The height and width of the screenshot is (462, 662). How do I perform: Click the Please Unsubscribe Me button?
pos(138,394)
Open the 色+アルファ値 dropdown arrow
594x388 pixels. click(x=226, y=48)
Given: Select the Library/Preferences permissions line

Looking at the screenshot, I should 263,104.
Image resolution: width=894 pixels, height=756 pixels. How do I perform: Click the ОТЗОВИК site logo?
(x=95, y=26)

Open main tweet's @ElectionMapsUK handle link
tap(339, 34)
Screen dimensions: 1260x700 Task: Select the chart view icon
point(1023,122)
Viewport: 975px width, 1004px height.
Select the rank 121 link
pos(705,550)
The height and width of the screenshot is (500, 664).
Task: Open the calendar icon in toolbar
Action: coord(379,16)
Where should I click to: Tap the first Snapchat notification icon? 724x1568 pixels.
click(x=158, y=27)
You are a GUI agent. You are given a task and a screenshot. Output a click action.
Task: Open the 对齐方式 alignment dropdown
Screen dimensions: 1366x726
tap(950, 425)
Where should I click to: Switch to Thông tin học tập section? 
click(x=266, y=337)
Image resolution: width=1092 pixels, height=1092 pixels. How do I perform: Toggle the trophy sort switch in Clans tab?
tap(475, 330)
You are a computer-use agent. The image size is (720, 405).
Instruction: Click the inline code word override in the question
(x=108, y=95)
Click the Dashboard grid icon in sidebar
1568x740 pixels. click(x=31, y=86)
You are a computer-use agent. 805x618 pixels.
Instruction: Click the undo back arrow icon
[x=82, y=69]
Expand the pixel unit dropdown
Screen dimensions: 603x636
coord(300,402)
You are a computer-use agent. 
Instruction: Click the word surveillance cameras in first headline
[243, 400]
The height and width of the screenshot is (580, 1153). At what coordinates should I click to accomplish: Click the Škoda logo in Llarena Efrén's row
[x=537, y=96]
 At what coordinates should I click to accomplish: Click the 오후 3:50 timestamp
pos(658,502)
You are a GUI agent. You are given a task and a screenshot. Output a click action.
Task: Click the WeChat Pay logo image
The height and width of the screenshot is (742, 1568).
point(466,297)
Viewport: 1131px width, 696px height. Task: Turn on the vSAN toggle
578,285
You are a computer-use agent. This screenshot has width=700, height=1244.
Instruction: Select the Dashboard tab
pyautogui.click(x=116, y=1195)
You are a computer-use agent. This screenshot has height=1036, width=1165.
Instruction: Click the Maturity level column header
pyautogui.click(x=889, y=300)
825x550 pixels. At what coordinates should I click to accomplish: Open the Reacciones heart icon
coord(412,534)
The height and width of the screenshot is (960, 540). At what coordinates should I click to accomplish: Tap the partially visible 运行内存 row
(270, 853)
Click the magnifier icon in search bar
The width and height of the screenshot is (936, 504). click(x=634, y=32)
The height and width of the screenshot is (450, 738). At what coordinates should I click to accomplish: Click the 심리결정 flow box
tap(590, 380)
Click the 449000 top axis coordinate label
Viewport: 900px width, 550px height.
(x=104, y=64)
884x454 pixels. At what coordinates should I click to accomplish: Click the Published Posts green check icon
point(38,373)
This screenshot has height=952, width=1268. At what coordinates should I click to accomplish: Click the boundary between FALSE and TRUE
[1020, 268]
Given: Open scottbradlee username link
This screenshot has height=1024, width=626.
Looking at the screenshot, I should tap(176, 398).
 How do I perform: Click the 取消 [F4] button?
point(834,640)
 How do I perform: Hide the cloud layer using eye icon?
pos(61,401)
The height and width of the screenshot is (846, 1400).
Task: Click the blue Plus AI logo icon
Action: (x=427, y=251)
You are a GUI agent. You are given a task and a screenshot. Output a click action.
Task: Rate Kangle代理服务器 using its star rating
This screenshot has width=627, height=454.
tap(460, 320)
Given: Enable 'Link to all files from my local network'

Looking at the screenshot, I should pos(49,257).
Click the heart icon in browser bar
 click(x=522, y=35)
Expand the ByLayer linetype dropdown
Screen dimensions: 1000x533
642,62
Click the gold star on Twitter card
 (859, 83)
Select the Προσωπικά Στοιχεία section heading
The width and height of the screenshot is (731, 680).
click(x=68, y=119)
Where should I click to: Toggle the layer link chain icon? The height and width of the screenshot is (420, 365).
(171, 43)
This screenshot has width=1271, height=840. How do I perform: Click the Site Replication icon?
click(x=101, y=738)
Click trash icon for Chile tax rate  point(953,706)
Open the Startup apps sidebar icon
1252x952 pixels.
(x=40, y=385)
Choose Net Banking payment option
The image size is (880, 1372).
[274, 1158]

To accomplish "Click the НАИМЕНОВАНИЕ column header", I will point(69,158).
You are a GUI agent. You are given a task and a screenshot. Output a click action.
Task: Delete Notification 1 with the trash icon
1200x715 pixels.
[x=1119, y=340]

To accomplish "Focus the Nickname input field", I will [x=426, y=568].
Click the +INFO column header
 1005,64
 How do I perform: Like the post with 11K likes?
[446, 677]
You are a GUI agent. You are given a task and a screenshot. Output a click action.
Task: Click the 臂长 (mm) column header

**Aim of the exercise:**
Retrieve every line above holding the word "will".

**Solution for this task:**
To accomplish "Click the НАИМЕНОВАНИЕ column header", I will point(69,158).
To accomplish "Focus the Nickname input field", I will [x=426, y=568].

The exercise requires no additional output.